---------- Dataset excerpts

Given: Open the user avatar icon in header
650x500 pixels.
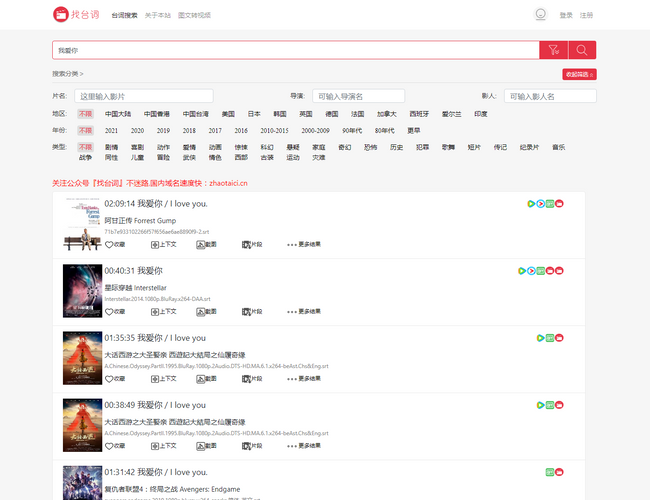Looking at the screenshot, I should click(x=541, y=15).
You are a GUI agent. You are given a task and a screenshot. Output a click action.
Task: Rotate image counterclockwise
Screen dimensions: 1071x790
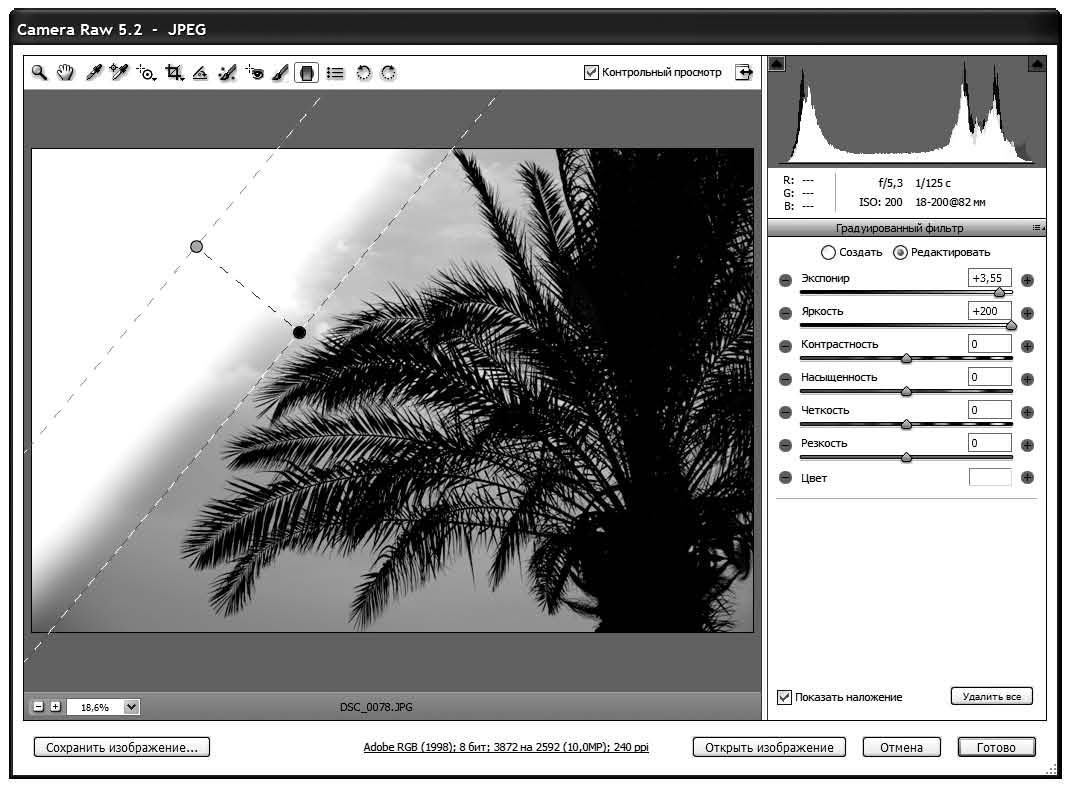click(364, 72)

--------------------

Your objective: All records above need to be returned exactly. Omit the pictures.

Answer to this problem:
Given: Open the user avatar icon in header
650x500 pixels.
Looking at the screenshot, I should click(x=541, y=15).
You are a GUI agent. You are given a task and a screenshot. Output a click action.
Task: Rotate image counterclockwise
Screen dimensions: 1071x790
click(364, 72)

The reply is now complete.